__Record set__.
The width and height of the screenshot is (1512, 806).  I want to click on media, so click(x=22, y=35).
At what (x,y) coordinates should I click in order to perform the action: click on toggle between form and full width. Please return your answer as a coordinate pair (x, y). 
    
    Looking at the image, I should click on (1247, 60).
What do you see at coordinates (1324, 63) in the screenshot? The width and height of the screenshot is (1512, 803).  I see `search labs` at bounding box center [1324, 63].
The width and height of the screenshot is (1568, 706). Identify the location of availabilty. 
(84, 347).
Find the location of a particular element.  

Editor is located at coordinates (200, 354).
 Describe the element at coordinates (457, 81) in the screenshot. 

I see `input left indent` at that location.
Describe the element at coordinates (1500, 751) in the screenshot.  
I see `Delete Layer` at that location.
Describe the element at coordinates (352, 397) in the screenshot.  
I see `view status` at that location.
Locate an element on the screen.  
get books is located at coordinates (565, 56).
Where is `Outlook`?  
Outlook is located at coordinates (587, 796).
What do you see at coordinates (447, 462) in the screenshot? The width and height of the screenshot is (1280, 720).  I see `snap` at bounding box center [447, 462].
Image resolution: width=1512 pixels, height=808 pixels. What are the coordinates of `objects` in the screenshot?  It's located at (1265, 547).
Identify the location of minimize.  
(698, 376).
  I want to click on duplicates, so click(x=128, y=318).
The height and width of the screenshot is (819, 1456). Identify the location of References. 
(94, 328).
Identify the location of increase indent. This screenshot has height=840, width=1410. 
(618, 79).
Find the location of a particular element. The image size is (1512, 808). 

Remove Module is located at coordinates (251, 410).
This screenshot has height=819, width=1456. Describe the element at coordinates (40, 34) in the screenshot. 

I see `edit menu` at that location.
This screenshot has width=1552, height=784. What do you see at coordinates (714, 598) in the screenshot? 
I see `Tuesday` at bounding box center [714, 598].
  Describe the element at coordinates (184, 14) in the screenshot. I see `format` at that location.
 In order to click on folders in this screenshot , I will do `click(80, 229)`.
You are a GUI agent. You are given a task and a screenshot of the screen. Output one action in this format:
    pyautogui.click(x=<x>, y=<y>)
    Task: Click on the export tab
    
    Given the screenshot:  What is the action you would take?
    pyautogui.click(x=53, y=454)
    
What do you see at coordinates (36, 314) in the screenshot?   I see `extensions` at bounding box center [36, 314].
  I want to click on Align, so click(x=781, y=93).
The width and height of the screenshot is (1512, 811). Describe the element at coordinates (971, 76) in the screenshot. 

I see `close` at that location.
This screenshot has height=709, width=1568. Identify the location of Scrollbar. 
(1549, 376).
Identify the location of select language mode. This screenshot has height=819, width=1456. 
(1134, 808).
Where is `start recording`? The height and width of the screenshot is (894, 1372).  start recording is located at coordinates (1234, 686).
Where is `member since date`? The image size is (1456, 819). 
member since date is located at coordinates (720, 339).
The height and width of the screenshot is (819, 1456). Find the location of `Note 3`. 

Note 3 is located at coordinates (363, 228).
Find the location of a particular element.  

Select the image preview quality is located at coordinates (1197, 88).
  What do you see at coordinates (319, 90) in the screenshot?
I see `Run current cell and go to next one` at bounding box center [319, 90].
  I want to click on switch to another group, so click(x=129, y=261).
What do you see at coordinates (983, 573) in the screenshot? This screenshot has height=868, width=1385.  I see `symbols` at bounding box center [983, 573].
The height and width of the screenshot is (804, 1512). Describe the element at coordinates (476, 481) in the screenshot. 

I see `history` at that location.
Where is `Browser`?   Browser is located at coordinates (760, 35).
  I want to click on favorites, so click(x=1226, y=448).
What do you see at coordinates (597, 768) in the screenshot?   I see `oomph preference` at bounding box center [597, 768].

__Given request__. Copy out all of the material again, swapping each "Identify the location of" for "Find the position of" and keeping every other word unchanged.

__Solution for this task__.
The width and height of the screenshot is (1512, 806).  I want to click on media, so click(x=22, y=35).
At what (x,y) coordinates should I click in order to perform the action: click on toggle between form and full width. Please return your answer as a coordinate pair (x, y). 
    
    Looking at the image, I should click on (1247, 60).
What do you see at coordinates (1324, 63) in the screenshot? The width and height of the screenshot is (1512, 803).  I see `search labs` at bounding box center [1324, 63].
The width and height of the screenshot is (1568, 706). Find the position of availabilty. 
(84, 347).
Find the location of a particular element.  

Editor is located at coordinates (200, 354).
 Describe the element at coordinates (457, 81) in the screenshot. 

I see `input left indent` at that location.
Describe the element at coordinates (1500, 751) in the screenshot.  
I see `Delete Layer` at that location.
Describe the element at coordinates (352, 397) in the screenshot.  
I see `view status` at that location.
Locate an element on the screen.  
get books is located at coordinates (565, 56).
Where is `Outlook`?  
Outlook is located at coordinates (587, 796).
What do you see at coordinates (447, 462) in the screenshot? The width and height of the screenshot is (1280, 720).  I see `snap` at bounding box center [447, 462].
Image resolution: width=1512 pixels, height=808 pixels. What are the coordinates of `objects` in the screenshot?  It's located at (1265, 547).
Find the position of minimize.  
(698, 376).
  I want to click on duplicates, so click(x=128, y=318).
The height and width of the screenshot is (819, 1456). Find the position of References. 
(94, 328).
Find the position of increase indent. This screenshot has height=840, width=1410. 
(618, 79).
Find the location of a particular element. The image size is (1512, 808). 

Remove Module is located at coordinates (251, 410).
This screenshot has height=819, width=1456. Describe the element at coordinates (40, 34) in the screenshot. 

I see `edit menu` at that location.
This screenshot has width=1552, height=784. What do you see at coordinates (714, 598) in the screenshot? 
I see `Tuesday` at bounding box center [714, 598].
  Describe the element at coordinates (184, 14) in the screenshot. I see `format` at that location.
 In order to click on folders in this screenshot , I will do `click(80, 229)`.
You are a GUI agent. You are given a task and a screenshot of the screen. Output one action in this format:
    pyautogui.click(x=<x>, y=<y>)
    Task: Click on the export tab
    
    Given the screenshot:  What is the action you would take?
    pyautogui.click(x=53, y=454)
    
What do you see at coordinates (36, 314) in the screenshot?   I see `extensions` at bounding box center [36, 314].
  I want to click on Align, so click(x=781, y=93).
The width and height of the screenshot is (1512, 811). Describe the element at coordinates (971, 76) in the screenshot. 

I see `close` at that location.
This screenshot has height=709, width=1568. Find the position of Scrollbar. 
(1549, 376).
Find the position of select language mode. This screenshot has height=819, width=1456. 
(1134, 808).
Where is `start recording`? The height and width of the screenshot is (894, 1372).  start recording is located at coordinates (1234, 686).
Where is `member since date`? The image size is (1456, 819). 
member since date is located at coordinates (720, 339).
The height and width of the screenshot is (819, 1456). Find the location of `Note 3`. 

Note 3 is located at coordinates (363, 228).
Find the location of a particular element.  

Select the image preview quality is located at coordinates (1197, 88).
  What do you see at coordinates (319, 90) in the screenshot?
I see `Run current cell and go to next one` at bounding box center [319, 90].
  I want to click on switch to another group, so click(x=129, y=261).
What do you see at coordinates (983, 573) in the screenshot? This screenshot has height=868, width=1385.  I see `symbols` at bounding box center [983, 573].
The height and width of the screenshot is (804, 1512). Describe the element at coordinates (476, 481) in the screenshot. 

I see `history` at that location.
Where is `Browser`?   Browser is located at coordinates (760, 35).
  I want to click on favorites, so click(x=1226, y=448).
What do you see at coordinates (597, 768) in the screenshot?   I see `oomph preference` at bounding box center [597, 768].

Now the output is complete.